Supplied data:

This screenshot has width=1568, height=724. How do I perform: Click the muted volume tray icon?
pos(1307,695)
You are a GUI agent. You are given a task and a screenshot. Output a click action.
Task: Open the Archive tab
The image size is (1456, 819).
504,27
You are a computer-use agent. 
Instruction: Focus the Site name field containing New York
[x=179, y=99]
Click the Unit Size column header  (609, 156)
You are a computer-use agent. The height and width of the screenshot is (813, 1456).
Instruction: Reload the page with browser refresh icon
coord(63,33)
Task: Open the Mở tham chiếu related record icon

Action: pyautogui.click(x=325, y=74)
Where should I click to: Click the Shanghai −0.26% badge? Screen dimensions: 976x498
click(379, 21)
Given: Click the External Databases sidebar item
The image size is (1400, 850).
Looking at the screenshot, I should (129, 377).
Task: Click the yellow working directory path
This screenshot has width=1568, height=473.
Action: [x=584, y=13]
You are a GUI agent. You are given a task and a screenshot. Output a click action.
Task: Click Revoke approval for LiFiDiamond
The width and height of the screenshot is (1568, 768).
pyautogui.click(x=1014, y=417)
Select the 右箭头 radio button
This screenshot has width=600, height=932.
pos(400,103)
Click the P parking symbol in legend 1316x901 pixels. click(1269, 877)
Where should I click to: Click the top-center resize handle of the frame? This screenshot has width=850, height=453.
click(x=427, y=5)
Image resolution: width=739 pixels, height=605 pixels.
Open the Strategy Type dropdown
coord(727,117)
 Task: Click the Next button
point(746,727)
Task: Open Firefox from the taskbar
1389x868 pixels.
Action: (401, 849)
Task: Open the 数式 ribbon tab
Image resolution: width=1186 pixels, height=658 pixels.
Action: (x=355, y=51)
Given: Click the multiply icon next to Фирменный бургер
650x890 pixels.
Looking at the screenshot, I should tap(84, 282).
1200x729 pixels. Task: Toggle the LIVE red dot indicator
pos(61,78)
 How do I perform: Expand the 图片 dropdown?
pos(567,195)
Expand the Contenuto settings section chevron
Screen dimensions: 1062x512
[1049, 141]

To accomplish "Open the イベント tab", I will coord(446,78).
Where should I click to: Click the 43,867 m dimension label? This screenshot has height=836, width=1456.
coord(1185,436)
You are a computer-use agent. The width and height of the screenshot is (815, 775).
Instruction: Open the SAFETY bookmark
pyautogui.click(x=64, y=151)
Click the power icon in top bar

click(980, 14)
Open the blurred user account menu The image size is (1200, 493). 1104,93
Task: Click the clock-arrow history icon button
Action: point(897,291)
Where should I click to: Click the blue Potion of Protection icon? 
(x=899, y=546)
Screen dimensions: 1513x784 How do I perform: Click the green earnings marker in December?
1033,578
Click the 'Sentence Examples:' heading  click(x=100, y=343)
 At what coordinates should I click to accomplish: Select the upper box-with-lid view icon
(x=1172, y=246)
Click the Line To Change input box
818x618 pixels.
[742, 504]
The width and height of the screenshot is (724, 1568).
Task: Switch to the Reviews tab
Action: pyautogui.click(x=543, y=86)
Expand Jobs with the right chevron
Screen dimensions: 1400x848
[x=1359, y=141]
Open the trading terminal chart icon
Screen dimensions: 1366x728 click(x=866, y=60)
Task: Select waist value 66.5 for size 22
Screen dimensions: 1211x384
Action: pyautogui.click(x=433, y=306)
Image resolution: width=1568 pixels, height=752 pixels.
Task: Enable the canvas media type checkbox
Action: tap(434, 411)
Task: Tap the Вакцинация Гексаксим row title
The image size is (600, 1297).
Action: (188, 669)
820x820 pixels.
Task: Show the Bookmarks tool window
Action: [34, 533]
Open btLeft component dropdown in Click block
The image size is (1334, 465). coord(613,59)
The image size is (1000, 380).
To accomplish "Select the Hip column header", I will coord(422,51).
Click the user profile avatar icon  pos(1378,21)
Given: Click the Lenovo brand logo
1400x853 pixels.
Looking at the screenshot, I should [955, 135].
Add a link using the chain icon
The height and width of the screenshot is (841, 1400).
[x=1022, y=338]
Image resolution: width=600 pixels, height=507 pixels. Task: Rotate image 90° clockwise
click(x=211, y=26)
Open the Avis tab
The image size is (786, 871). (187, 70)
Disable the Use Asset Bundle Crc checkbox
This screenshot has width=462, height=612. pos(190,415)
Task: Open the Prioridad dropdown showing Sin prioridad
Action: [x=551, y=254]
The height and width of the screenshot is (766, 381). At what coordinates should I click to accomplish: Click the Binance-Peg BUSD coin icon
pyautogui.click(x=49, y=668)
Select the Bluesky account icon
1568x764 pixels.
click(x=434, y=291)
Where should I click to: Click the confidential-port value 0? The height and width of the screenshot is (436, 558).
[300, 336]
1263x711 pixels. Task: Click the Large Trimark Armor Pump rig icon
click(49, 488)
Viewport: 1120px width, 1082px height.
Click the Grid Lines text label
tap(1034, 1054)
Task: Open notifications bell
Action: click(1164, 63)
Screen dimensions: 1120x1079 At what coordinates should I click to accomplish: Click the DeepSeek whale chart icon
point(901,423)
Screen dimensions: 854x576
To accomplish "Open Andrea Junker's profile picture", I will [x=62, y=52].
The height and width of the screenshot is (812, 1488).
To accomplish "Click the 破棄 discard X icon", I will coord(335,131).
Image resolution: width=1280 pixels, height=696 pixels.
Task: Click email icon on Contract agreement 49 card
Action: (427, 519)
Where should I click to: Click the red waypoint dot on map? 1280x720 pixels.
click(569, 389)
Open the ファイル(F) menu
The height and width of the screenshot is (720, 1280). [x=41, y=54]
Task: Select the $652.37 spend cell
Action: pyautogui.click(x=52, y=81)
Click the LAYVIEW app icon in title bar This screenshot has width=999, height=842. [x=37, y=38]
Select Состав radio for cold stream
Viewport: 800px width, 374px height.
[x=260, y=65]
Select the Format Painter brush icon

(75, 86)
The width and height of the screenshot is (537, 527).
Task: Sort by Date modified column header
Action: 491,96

Instruction:
Reproduce all of the records above, line for line, with no alterations.

Written answer:
This screenshot has width=1568, height=724. How do I perform: Click the muted volume tray icon?
pos(1307,695)
You are a GUI agent. You are given a task and a screenshot. Output a click action.
Task: Open the Archive tab
The image size is (1456, 819).
504,27
You are a computer-use agent. 
Instruction: Focus the Site name field containing New York
[x=179, y=99]
Click the Unit Size column header  (609, 156)
You are a computer-use agent. The height and width of the screenshot is (813, 1456).
Instruction: Reload the page with browser refresh icon
coord(63,33)
Task: Open the Mở tham chiếu related record icon

Action: pyautogui.click(x=325, y=74)
Where should I click to: Click the Shanghai −0.26% badge? Screen dimensions: 976x498
click(379, 21)
Given: Click the External Databases sidebar item
The image size is (1400, 850).
Looking at the screenshot, I should (129, 377).
Task: Click the yellow working directory path
This screenshot has width=1568, height=473.
Action: [x=584, y=13]
You are a GUI agent. You are given a task and a screenshot. Output a click action.
Task: Click Revoke approval for LiFiDiamond
The width and height of the screenshot is (1568, 768).
pyautogui.click(x=1014, y=417)
Select the 右箭头 radio button
This screenshot has width=600, height=932.
pos(400,103)
Click the P parking symbol in legend 1316x901 pixels. click(1269, 877)
Where should I click to: Click the top-center resize handle of the frame? This screenshot has width=850, height=453.
click(x=427, y=5)
Image resolution: width=739 pixels, height=605 pixels.
Open the Strategy Type dropdown
coord(727,117)
 Task: Click the Next button
point(746,727)
Task: Open Firefox from the taskbar
1389x868 pixels.
Action: (401, 849)
Task: Open the 数式 ribbon tab
Image resolution: width=1186 pixels, height=658 pixels.
Action: (x=355, y=51)
Given: Click the multiply icon next to Фирменный бургер
650x890 pixels.
Looking at the screenshot, I should tap(84, 282).
1200x729 pixels. Task: Toggle the LIVE red dot indicator
pos(61,78)
 How do I perform: Expand the 图片 dropdown?
pos(567,195)
Expand the Contenuto settings section chevron
Screen dimensions: 1062x512
[1049, 141]

To accomplish "Open the イベント tab", I will coord(446,78).
Where should I click to: Click the 43,867 m dimension label? This screenshot has height=836, width=1456.
coord(1185,436)
You are a computer-use agent. The width and height of the screenshot is (815, 775).
Instruction: Open the SAFETY bookmark
pyautogui.click(x=64, y=151)
Click the power icon in top bar

click(980, 14)
Open the blurred user account menu The image size is (1200, 493). 1104,93
Task: Click the clock-arrow history icon button
Action: point(897,291)
Where should I click to: Click the blue Potion of Protection icon? 
(x=899, y=546)
Screen dimensions: 1513x784 How do I perform: Click the green earnings marker in December?
1033,578
Click the 'Sentence Examples:' heading  click(x=100, y=343)
 At what coordinates should I click to accomplish: Select the upper box-with-lid view icon
(x=1172, y=246)
Click the Line To Change input box
818x618 pixels.
[742, 504]
The width and height of the screenshot is (724, 1568).
Task: Switch to the Reviews tab
Action: pyautogui.click(x=543, y=86)
Expand Jobs with the right chevron
Screen dimensions: 1400x848
[x=1359, y=141]
Open the trading terminal chart icon
Screen dimensions: 1366x728 click(x=866, y=60)
Task: Select waist value 66.5 for size 22
Screen dimensions: 1211x384
Action: pyautogui.click(x=433, y=306)
Image resolution: width=1568 pixels, height=752 pixels.
Task: Enable the canvas media type checkbox
Action: tap(434, 411)
Task: Tap the Вакцинация Гексаксим row title
The image size is (600, 1297).
Action: (188, 669)
820x820 pixels.
Task: Show the Bookmarks tool window
Action: [34, 533]
Open btLeft component dropdown in Click block
The image size is (1334, 465). coord(613,59)
The image size is (1000, 380).
To accomplish "Select the Hip column header", I will coord(422,51).
Click the user profile avatar icon  pos(1378,21)
Given: Click the Lenovo brand logo
1400x853 pixels.
Looking at the screenshot, I should [955, 135].
Add a link using the chain icon
The height and width of the screenshot is (841, 1400).
[x=1022, y=338]
Image resolution: width=600 pixels, height=507 pixels. Task: Rotate image 90° clockwise
click(x=211, y=26)
Open the Avis tab
The image size is (786, 871). (187, 70)
Disable the Use Asset Bundle Crc checkbox
This screenshot has width=462, height=612. pos(190,415)
Task: Open the Prioridad dropdown showing Sin prioridad
Action: [x=551, y=254]
The height and width of the screenshot is (766, 381). At what coordinates should I click to accomplish: Click the Binance-Peg BUSD coin icon
pyautogui.click(x=49, y=668)
Select the Bluesky account icon
1568x764 pixels.
click(x=434, y=291)
Where should I click to: Click the confidential-port value 0? The height and width of the screenshot is (436, 558).
[300, 336]
1263x711 pixels. Task: Click the Large Trimark Armor Pump rig icon
click(49, 488)
Viewport: 1120px width, 1082px height.
Click the Grid Lines text label
tap(1034, 1054)
Task: Open notifications bell
Action: click(1164, 63)
Screen dimensions: 1120x1079 At what coordinates should I click to accomplish: Click the DeepSeek whale chart icon
point(901,423)
Screen dimensions: 854x576
To accomplish "Open Andrea Junker's profile picture", I will [x=62, y=52].
The height and width of the screenshot is (812, 1488).
To accomplish "Click the 破棄 discard X icon", I will coord(335,131).
Image resolution: width=1280 pixels, height=696 pixels.
Task: Click email icon on Contract agreement 49 card
Action: (427, 519)
Where should I click to: Click the red waypoint dot on map? 1280x720 pixels.
click(569, 389)
Open the ファイル(F) menu
The height and width of the screenshot is (720, 1280). [x=41, y=54]
Task: Select the $652.37 spend cell
Action: pyautogui.click(x=52, y=81)
Click the LAYVIEW app icon in title bar This screenshot has width=999, height=842. [x=37, y=38]
Select Состав radio for cold stream
Viewport: 800px width, 374px height.
[x=260, y=65]
Select the Format Painter brush icon

(75, 86)
The width and height of the screenshot is (537, 527).
Task: Sort by Date modified column header
Action: 491,96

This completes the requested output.